■ **WORK REQUEST**
Show all the lines in the data below that include the word "cette".

◇ ◇ ◇

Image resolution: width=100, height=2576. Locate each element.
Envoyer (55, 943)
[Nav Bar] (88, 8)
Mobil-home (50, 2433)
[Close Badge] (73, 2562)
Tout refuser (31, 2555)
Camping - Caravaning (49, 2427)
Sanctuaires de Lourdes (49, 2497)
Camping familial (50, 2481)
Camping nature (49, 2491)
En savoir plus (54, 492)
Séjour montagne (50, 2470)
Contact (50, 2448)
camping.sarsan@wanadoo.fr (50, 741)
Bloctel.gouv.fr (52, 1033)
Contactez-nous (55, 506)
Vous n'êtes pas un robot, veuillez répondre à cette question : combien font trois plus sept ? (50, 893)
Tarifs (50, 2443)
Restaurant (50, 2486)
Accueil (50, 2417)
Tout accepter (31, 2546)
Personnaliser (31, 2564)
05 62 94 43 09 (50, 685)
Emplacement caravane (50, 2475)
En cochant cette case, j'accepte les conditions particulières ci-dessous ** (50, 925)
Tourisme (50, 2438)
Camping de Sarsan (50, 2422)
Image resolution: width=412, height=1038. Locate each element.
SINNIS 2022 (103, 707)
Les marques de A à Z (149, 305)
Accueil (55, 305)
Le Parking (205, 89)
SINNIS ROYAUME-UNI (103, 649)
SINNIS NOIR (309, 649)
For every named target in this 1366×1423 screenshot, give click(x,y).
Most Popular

◇ ◇ ◇

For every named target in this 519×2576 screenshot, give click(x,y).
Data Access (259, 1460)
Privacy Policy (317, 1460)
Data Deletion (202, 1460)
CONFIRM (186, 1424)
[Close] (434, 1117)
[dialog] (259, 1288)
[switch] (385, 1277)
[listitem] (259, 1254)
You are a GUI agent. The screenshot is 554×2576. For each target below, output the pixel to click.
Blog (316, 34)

◇ ◇ ◇

■ **RESPONSE TO THIS TASK**
Vous n'êtes pas un robot, veuillez répondre à cette question : combien font trois plus sept ? (50, 893)
En cochant cette case, j'accepte les conditions particulières ci-dessous ** (50, 925)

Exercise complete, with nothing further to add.